» **Work to do**
1. Put this sentence from the buttercream forum thread into Spanish: "Maybe that was royal icing - it's great for decorating but is hard and dry and tastes only of sugar."
2. According to the buttercream forum thread, what temperature should the egg mixture reach in the bain marie in the Swiss buttercream recipe?
3. Go on with the buttercream forum thread from the point where it stops.

Panini, I think you are right about the American palate. The box-mix advocates choose it because it is what they grew up with. The fact that it contains one of the ingredients for anti-freeze (absolutely not a food) doesn't phase them one bit. 

Siduri, from what I've heard, the frosting is peeled away and only the cake underneath is eaten. I agree that real food is far better than the frankenfoods and personally wouldn't make the choice of a shoe-cake, no matter how well it matched my dress.

So... how about some great buttercream recipes? The one I got from the C&H website went over very well and had a nice consistency. I used Ghirardelli cocoa, but I still found it to be quite sweet in the end. Nice for some uses.

What about buttercream that can be made into roses and other more tame decorations?


----------



## blueicus (Mar 16, 2005)

"My" Swiss Buttercream Recipe

I've found this type of buttercream to be pretty stable even in slightly above room temperature and doesn't melt annoyingly.

300 g soft butter
120 g egg whites (about 4 large)
200 g sugar
pinch of salt
1 tbls vanilla extract

Put egg whites, sugar, and salt in a bain marie and beat until the egg mixture is about 60 degrees C. Take out of water bath and continue whisking (you'll need an electric mixer, unless you want a really good workout) until medium peaks and the mixture has cooled to around room temperature. Whisk in butter until the mixture is homogeneous and then incorporate vanilla extract.

I prefer to do this at home over the italian meringue because I'd rather not watch a pot of boiling sugar until it gets to the softball stage (this requires less fiddling with a thermoprobe).


----------



## simbebe60 (Oct 15, 2006)

I love a well made buttercream frosting(except for the guilt that comes after it) but in many bakeries I find that their buttercream frosting really just tastes like a chunk of butter creamed with granulated sugar, it's as hard as a chunk of butter and crunches when you bite into it, makes me gag. Has anyone tried a french buttercream with maple syrup reduced instead of plain syrup? I think it might make a cake taste like pancakes lol


----------



## siduri (Aug 13, 2006)

Maybe that was royal icing - it's great for decorating but is hard and dry and tastes only of sugar. Made of eggwhites beaten with powdered sugar.


----------



## simbebe60 (Oct 15, 2006)

Well it wasn't really dry and it actually tasted like salted butter.

» **Data shown**
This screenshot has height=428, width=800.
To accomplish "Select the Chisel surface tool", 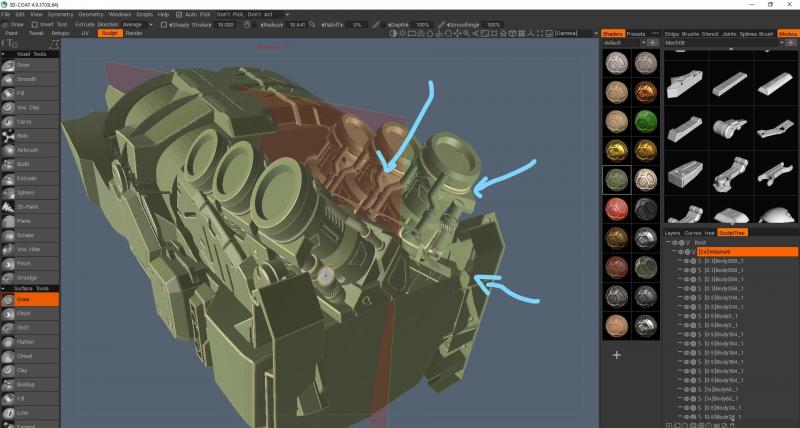I will pyautogui.click(x=27, y=355).
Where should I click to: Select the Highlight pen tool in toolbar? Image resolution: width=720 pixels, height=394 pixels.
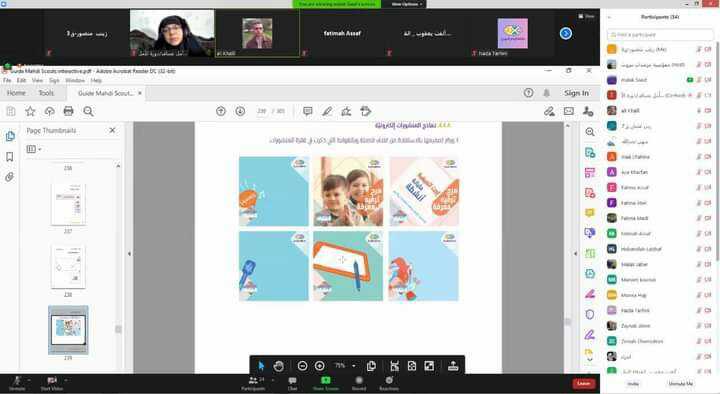click(x=327, y=111)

» **Responses by task**
1. Quizás eso era glaseado real: es excelente para decorar, pero es duro y seco y solo sabe a azúcar.

2. About 60 degrees C.

3.
----------



## panini (Jul 28, 2001)

There are many things to consider when you evaluate the retail bakeries.
We have a couple of formulations based on shelf-life, delivery, etc. We prefer Italian, but being in the South, we have to tweek everything. I can't hand a cake to someone in the shop and they put it in there 110 deg. car, transport home, maybe making a stop to pick up the kids. It's DOA.
The most popular frosting out there is called BetterCream. A Riches product. This is usually what the grocery use. It's non-dairy and mostly chemicals.
This is an everyday fight for small independent bakeries. It's dirt cheap from the large brokers and being the most popular, it's hard to compete with. There sometimes is no way out for the independant. He has to go with it. My butter, cream, prices have doubled over the last couple of years. If I did not have the customer base I would probably using the krud.
It took us approx. 6-7 years to educate the local palete to where we now have established clientele, I can pass on the increases.
pan


----------



## cakerookie (Sep 10, 2005)

M, the bakery I worked in left their buttercremes out did not freeze them but gosh darn I forgot the name of the stuff they were using. I like buttercreme but just about all the recipes I have has crisco in it and I do not like the greasy taste.

Rgds Rook


----------



## free rider (May 23, 2006)

You've encountered "crusting buttercream". It's supposed to be easier to decorate with if it crusts. The Wilton recipe is just butter-flavored shortening, sugar and some imitation vanilla (or other imitation flavor, as long as the added ingredient is clear to preserve the bright white of the frosting). I won't go near the stuff and most people who do say that their clients simply peel off the pretty decoration (frosting) and eat just the cake.


----------



## mannlicher (Jan 8, 2006)

I can't remember the last time I purchased a cake at a bakery. I find cakes fairly simple to make, and I enjoy doing it.
The buttercream icing I have been using is made by incorporating sugar syrup into beaten and cooked egg yolks, whipped until fluffy, and then whipping in the softned butter. Its a little tricky keeping the temperatures and texture right, but I am usually successful.


----------



## laura_holmes (Nov 2, 2006)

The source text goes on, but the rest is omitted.